Witley, May 18, 1917

chaffinch nest Notts ExMiner flickrFriday         Rained practically all day.  did not do much [all day]. A light headache [all day]. Found my first nest Chaffinch 5 eggs No mail yet this week.  Reading “The Broad Highway”

The chaffinch is common in woodlands, hedgerows and gardens; its nest is a beautiful thing lined with feathers.

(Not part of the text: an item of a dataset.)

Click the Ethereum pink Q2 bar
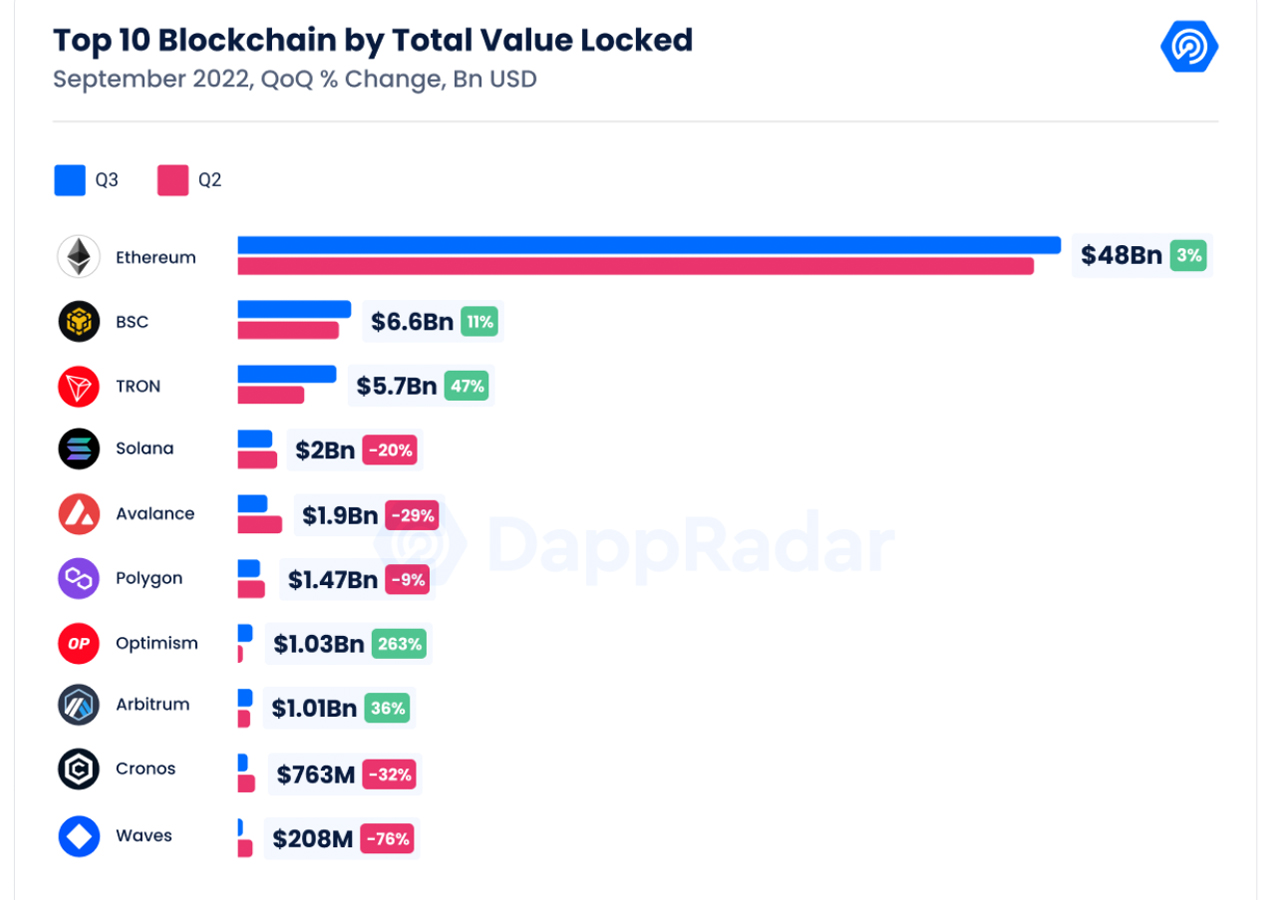The image size is (1280, 900). click(635, 266)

Jeffery Farnol’s historical novel was published in 1911; it concerns a young man who, on being left next-to-penniless by his uncle (his parents are long dead), decides to take a walking tour through the southern counties of England. He is driven, he says, by “an overmastering desire, a great longing for field and meadow and hedgerow, for wood and coppice and shady stream, for sequestered inns and wide, wind-swept heaths, and ever the broad highway in front.”(1) It is not at all unlike When a Man’s a Man in its theme of honest work and true manhood. Young Peter Vibart declares his willingness to undertake honest employment, even manual labour, despite his standing as a scholar and a gentleman, avowing that “the man who sweats over a spade or follows the tail of a plough is far nobler and higher in the Scheme of Things than any of your young ‘bloods’ driving his coach and four to Brighton to the danger of all and sundry.”(1)

(1) Farnol, Jeffery. The Broad Highway. Chapter 1. The text is available through Project Gutenberg.